Over the years, Delany and DuPree have taken it upon themselves to visit each of the fields, factories and producers they work with personally to verify their supplies are organic and match the same integrity they have ingrained in their company.

Taking from their drive to know where their product comes from, they also want to know where it is going, which means they are visiting individual stores before their product’s fully recyclable bags hit the shelves. So far, 30-ounce bags are available online through Amazon for $14.49 or at My Fresh Basket for $13.99, and the 30-ounce bag as well as a bulk-size product are now available at Huckleberries.

“We want to have fun, not just blow ourselves up,” DuPree said. “These natural, small markets are the future, we think.”

In the future, they hope to expand into other avenues for the product, such as wholesale manufacturing or a line of products that have all the ingredients to make a recipe, such as a batch of cookies, in one bag.

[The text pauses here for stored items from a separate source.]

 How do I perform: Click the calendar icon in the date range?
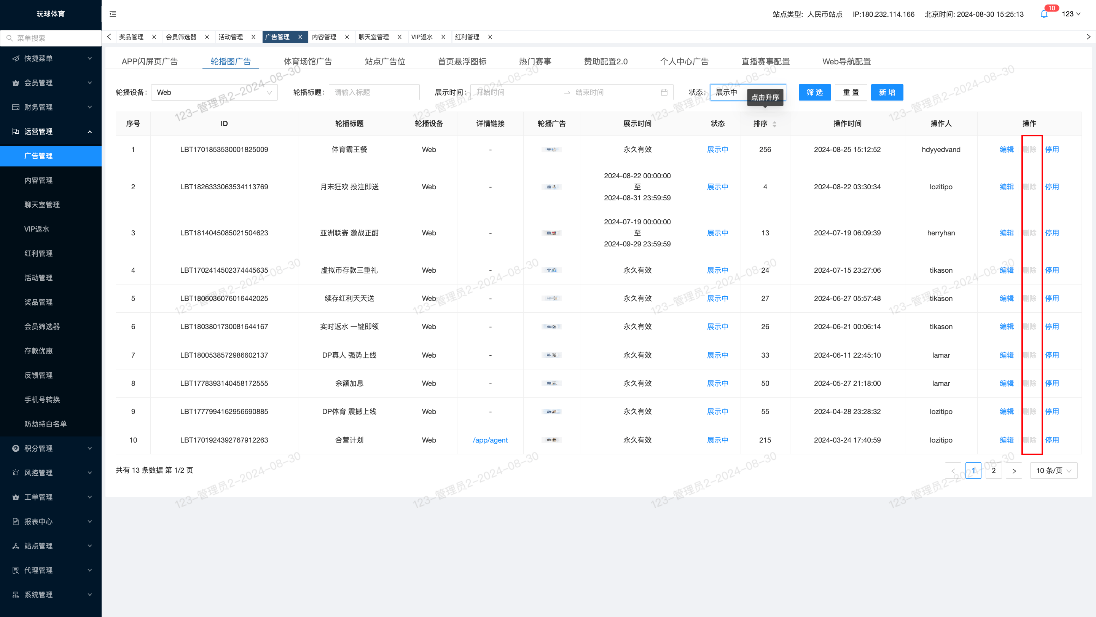click(664, 92)
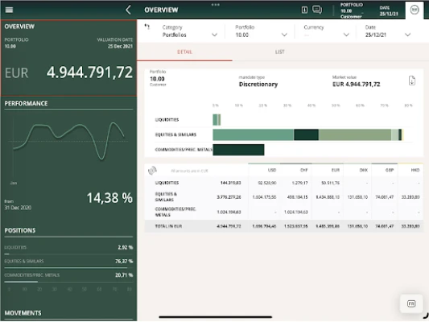This screenshot has width=429, height=322.
Task: Open the MOVEMENTS section in sidebar
Action: (x=23, y=313)
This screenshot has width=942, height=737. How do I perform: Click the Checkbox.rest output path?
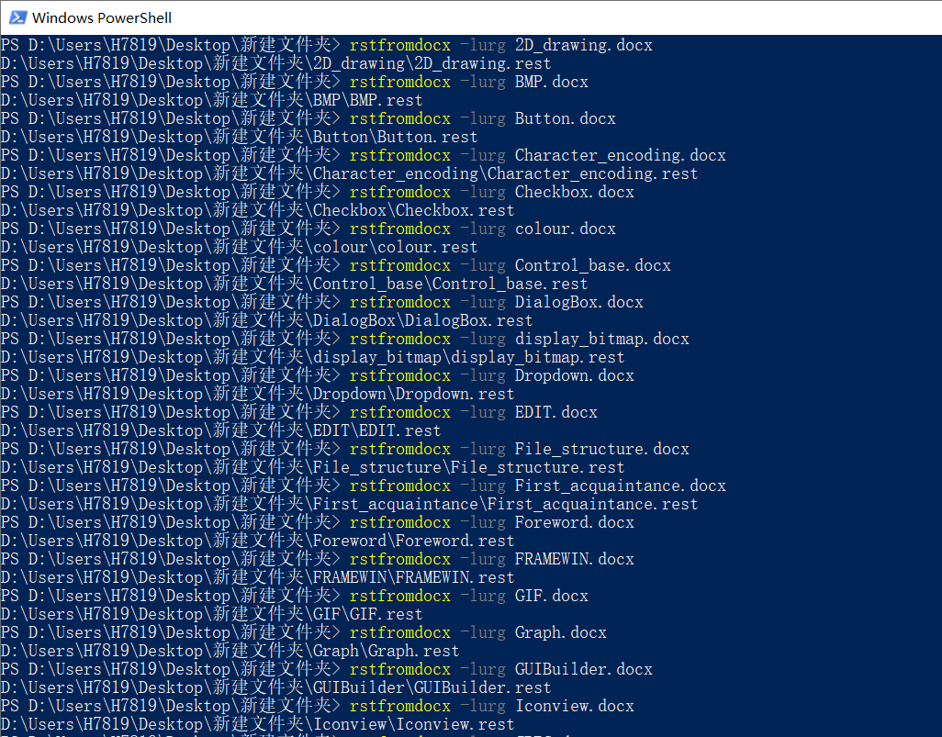pos(257,210)
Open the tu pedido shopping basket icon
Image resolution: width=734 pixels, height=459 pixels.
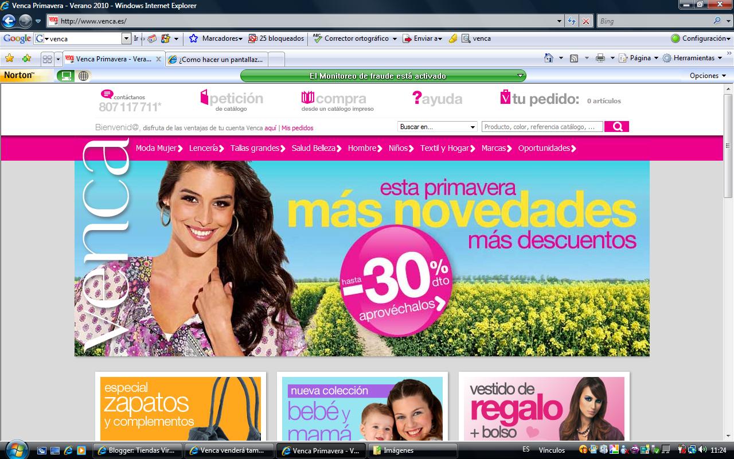(505, 98)
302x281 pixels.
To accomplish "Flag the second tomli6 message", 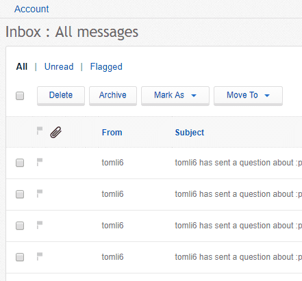I will 40,193.
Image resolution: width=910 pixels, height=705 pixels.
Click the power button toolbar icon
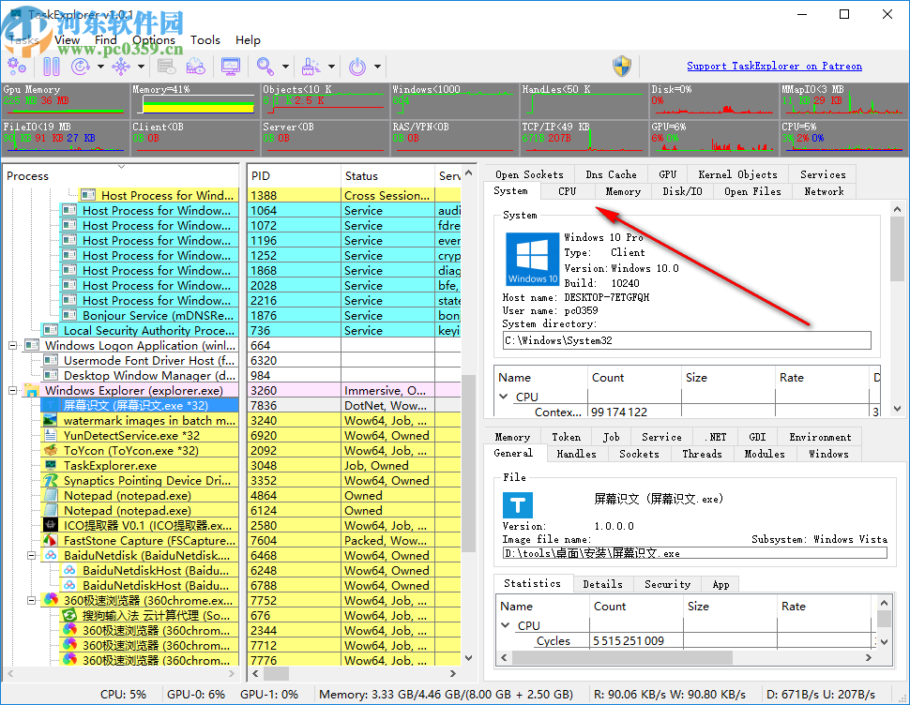(x=357, y=67)
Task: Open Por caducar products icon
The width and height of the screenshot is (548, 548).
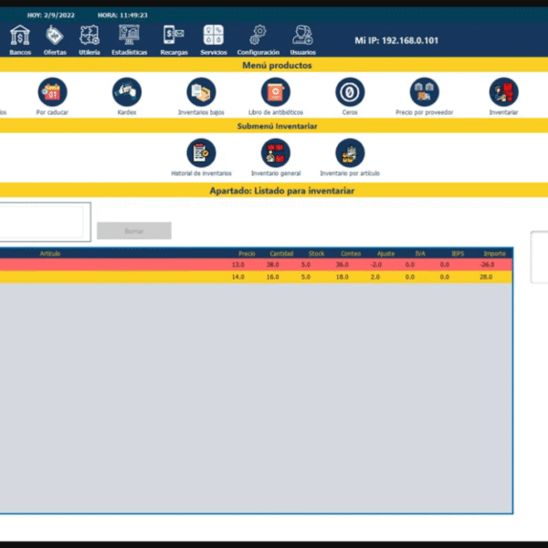Action: point(53,92)
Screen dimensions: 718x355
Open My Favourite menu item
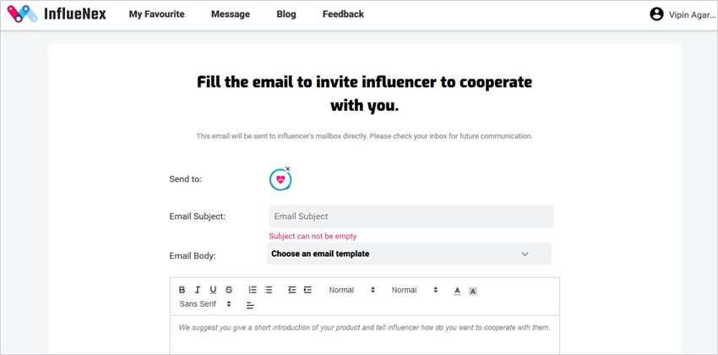point(156,14)
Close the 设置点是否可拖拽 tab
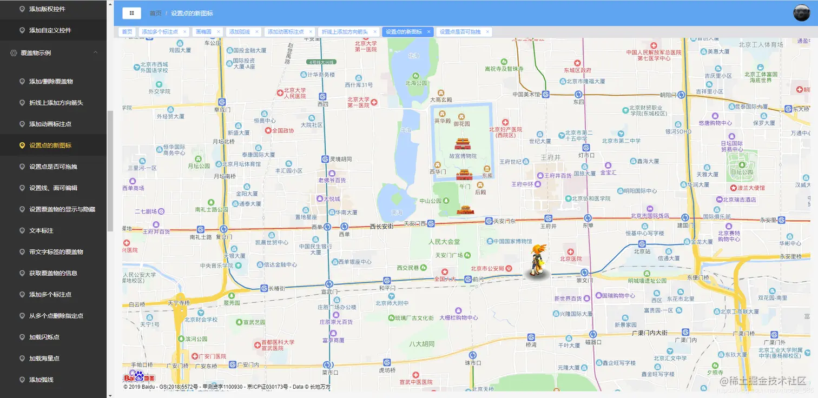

Delany added that while she loves seeing the product in stores, the added bonus to purchasing online is that half of the sales goes to Second Harvest, a Spokane nonprofit food bank. And she hopes they can expand that offering in the future to include more programs that provide food to children in need.

Delany said as parents, they know it can be hard to fully understand exactly what is being fed to their children.

“Wheat rules the world of food. Wheat is great, but not in everything,” DuPree said, adding wheat makes up 60 percent to 70 percent of the average American’s diet. The gluten was increased for production needs, not for health, and it is extremely hard for the human body to digest, he said.

“What we put in is what we get out,” Delany said. “I wasn’t going to create a product that feeds that beast.”

Education and access to healthy diet options were other major drivers behind the decision to sell both the Latah Bistro and Latah Latte, which DuPree had owned since 2004, to longtime customers and friends in April.

“It was really time,” Dupree said of the sale. “I want to give my all to this.”

And what Flour Farm will be giving a large portion of their time to is defusing the stigma that surrounds the words “gluten free.”

“Our two main issues is that ‘gluten free sucks’ and it is expensive,” he said. “We are trying to change a large paradigm here.”